• ACTIVITY
Please lay out the data as a Markdown table, from the line containing "Identify the location of module-card: Inflammation" through the end of the data, with columns Row and Line, giving each line a row number and leaving blank lines out.

• • • • •

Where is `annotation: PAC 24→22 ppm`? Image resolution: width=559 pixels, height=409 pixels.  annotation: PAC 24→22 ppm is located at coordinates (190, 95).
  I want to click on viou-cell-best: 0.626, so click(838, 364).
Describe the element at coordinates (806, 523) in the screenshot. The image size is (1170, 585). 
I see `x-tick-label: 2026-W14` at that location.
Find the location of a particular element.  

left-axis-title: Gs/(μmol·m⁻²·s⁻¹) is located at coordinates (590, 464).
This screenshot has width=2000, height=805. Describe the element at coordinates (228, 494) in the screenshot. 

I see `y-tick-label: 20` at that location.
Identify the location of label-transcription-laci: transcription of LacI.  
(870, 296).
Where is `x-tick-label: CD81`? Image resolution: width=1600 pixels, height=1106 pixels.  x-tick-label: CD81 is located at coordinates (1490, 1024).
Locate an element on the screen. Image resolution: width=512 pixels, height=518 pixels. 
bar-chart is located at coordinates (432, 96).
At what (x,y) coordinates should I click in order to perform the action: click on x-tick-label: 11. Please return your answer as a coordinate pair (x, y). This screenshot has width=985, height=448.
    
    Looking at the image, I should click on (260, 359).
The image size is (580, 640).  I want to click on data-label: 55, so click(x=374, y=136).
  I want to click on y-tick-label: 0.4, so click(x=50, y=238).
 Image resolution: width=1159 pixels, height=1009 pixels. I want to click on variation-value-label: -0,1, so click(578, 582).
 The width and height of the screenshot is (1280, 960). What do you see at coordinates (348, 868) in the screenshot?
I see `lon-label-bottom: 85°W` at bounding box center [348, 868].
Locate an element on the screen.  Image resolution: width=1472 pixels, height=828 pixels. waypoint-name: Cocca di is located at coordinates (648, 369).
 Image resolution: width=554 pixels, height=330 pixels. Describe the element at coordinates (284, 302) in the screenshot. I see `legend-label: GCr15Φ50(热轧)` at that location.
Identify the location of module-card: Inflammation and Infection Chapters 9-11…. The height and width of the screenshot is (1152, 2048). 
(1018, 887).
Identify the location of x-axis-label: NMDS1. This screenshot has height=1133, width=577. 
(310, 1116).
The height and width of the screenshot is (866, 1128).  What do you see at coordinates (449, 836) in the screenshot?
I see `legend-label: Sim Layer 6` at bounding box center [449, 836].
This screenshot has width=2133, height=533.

• • • • •

• OUTPUT FOR THIS EXERCISE
| Row | Line |
|---|---|
| 1 | Identify the location of module-card: Inflammation and Infection Chapters 9-11…. The height and width of the screenshot is (1152, 2048).  |
| 2 | (1018, 887). |
| 3 | Identify the location of x-axis-label: NMDS1. This screenshot has height=1133, width=577.  |
| 4 | (310, 1116). |
| 5 | The height and width of the screenshot is (866, 1128).  What do you see at coordinates (449, 836) in the screenshot? |
| 6 | I see `legend-label: Sim Layer 6` at bounding box center [449, 836]. |
| 7 | This screenshot has width=2133, height=533. |